Las nubes se vuelven grises.
La tierra está mojada hasta los tuétanos.
El otoño aguarda en la puerta.
Estoy abandonado, sin hogar,
y mis ropas, hechas jirones.
(Estos versos pertenecen al poema que Gorki hace recitar
a Paška en Los Tres).
El bombardeo de Hiroshima tuvo lugar la mañana del 6 de agosto. Al día siguiente, sus habitantes, todos con el mismo aspecto, abandonaron la ciudad en llamas en dirección al campo. Era una imagen todavía más humillante que la que Paška describe en sus versos.
Cuando, por algún motivo, el autobús que salía una vez al día no funcionaba, oleadas de personas gravemente heridas llegaban en tren a Hatsukaichi y, desde allí, caminaban unos veinticuatro kilómetros hasta llegar al pueblo.

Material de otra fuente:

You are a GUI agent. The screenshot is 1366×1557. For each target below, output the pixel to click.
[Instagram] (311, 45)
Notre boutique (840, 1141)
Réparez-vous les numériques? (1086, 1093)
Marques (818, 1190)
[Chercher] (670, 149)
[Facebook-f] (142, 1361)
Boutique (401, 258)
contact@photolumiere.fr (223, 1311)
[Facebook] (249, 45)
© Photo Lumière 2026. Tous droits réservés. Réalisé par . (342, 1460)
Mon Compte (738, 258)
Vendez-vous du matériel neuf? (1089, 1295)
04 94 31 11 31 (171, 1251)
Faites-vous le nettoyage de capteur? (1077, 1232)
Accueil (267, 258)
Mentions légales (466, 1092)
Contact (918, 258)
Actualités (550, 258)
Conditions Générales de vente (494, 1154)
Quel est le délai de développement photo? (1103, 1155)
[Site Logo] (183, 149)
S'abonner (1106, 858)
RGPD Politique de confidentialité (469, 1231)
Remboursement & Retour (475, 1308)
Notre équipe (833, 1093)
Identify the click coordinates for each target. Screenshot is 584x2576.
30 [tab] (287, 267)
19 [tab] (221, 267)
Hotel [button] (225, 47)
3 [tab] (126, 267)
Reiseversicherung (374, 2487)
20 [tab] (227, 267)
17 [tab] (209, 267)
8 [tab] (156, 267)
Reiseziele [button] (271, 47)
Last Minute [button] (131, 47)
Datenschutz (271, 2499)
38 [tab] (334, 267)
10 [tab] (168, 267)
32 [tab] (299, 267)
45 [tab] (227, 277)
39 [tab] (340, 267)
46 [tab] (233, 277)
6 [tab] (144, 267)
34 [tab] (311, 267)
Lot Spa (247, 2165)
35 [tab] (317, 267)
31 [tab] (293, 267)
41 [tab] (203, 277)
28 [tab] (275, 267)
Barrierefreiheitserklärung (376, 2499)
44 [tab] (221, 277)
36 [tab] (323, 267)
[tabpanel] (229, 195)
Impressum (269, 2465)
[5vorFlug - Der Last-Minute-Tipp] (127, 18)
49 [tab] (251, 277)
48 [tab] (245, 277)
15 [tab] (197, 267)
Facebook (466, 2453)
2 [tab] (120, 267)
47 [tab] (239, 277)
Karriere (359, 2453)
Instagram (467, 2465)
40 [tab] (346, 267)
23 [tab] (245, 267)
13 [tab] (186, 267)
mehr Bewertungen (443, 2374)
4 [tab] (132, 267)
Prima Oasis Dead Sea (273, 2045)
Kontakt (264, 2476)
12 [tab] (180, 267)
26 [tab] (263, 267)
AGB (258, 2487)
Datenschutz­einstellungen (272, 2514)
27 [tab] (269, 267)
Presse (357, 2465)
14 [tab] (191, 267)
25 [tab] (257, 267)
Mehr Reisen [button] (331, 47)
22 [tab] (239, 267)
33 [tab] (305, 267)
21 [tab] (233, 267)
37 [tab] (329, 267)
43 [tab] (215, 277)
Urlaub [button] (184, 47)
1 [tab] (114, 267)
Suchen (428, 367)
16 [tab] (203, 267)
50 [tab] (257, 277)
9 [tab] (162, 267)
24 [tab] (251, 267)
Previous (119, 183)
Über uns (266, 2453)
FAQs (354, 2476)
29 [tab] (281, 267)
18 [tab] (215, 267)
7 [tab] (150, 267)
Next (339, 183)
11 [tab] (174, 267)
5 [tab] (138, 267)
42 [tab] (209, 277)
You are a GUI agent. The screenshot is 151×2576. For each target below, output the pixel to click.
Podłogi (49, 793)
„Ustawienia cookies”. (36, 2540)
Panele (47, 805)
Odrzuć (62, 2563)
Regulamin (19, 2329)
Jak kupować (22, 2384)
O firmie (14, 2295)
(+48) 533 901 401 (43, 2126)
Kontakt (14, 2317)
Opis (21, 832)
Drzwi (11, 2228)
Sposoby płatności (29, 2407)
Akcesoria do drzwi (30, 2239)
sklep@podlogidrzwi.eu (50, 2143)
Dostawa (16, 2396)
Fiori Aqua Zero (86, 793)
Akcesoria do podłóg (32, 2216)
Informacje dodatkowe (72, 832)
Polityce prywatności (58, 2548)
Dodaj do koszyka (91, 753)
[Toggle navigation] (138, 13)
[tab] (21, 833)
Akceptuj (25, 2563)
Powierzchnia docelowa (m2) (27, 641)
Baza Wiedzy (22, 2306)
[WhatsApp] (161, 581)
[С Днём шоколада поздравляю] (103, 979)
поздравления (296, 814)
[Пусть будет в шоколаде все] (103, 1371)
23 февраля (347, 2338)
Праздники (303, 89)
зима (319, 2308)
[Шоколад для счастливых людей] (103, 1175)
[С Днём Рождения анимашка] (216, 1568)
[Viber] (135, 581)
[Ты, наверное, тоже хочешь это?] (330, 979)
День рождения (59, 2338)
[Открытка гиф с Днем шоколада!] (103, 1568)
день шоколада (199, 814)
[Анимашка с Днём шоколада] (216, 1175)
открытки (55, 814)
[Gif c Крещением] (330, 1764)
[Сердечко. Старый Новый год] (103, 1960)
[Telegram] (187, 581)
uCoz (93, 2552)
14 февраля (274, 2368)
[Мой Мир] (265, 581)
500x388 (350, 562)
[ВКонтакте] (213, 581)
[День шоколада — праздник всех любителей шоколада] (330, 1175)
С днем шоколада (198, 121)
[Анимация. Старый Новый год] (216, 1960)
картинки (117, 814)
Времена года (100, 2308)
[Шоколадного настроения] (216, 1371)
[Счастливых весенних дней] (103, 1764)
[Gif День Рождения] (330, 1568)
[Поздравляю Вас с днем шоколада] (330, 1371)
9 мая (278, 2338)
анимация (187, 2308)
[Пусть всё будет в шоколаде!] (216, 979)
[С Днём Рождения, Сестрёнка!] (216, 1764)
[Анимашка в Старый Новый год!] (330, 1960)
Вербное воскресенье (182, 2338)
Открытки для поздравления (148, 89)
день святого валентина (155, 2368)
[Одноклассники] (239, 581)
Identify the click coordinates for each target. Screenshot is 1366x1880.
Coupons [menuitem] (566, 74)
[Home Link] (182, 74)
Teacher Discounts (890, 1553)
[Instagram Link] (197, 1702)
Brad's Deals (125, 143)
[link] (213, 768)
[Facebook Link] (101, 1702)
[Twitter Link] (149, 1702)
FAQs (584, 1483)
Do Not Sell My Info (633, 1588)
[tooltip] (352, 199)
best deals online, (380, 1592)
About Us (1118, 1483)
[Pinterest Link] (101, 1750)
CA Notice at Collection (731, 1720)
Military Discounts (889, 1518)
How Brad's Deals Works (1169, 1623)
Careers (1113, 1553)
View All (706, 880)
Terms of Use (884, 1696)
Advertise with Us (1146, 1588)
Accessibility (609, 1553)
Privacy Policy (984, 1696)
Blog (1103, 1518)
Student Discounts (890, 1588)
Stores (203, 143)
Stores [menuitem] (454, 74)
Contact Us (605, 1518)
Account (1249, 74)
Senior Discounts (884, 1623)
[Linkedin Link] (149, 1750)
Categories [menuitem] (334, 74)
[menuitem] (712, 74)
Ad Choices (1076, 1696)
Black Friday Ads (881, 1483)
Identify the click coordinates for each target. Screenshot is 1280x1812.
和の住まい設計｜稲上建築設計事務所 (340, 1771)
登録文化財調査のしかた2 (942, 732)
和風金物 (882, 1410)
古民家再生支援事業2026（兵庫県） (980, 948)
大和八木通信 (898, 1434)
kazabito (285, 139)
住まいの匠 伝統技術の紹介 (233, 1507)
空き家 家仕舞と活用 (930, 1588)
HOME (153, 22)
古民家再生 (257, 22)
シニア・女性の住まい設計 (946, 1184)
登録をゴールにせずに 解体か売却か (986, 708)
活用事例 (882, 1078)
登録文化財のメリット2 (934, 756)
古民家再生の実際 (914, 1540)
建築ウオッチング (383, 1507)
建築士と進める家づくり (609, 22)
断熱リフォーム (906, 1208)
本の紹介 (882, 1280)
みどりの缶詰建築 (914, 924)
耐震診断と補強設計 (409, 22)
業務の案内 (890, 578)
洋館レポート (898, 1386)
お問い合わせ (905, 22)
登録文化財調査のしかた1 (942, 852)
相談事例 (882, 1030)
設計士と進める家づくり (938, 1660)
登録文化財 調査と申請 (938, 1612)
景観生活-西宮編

La gente se vendaba con tela blanca las quemaduras que cubrían sus cuerpos y, con el único brillo de sus ojos, bajaban por un atajo situado en lo alto de un puerto de montaña. Hasta ese momento, eran poco más de 360 personas, pero, a finales de septiembre, todavía había quienes regresaban al pueblo cargando sobre ellos la sombra de la muerte. Cuentan que una chica que había perdido a sus padres a causa de la bomba atómica llegó tambaleándose hasta la cima del puerto de montaña y allí la encontraron muerta: su vida se había extinguido mientras intentaba beber agua del río.
Notas
1 La expresión empleada originalmente, kikokushūshū, proviene de un poema chino titulado Heishakō escrito por Du Fu (s. viii) en el que se describen las penurias de los soldados y el lamento de los fantasmas ante el abandono de sus restos.
2 Campanilla decorativa que suena al ser agitada por el viento y produce un sonido semejante a los carillones de viento.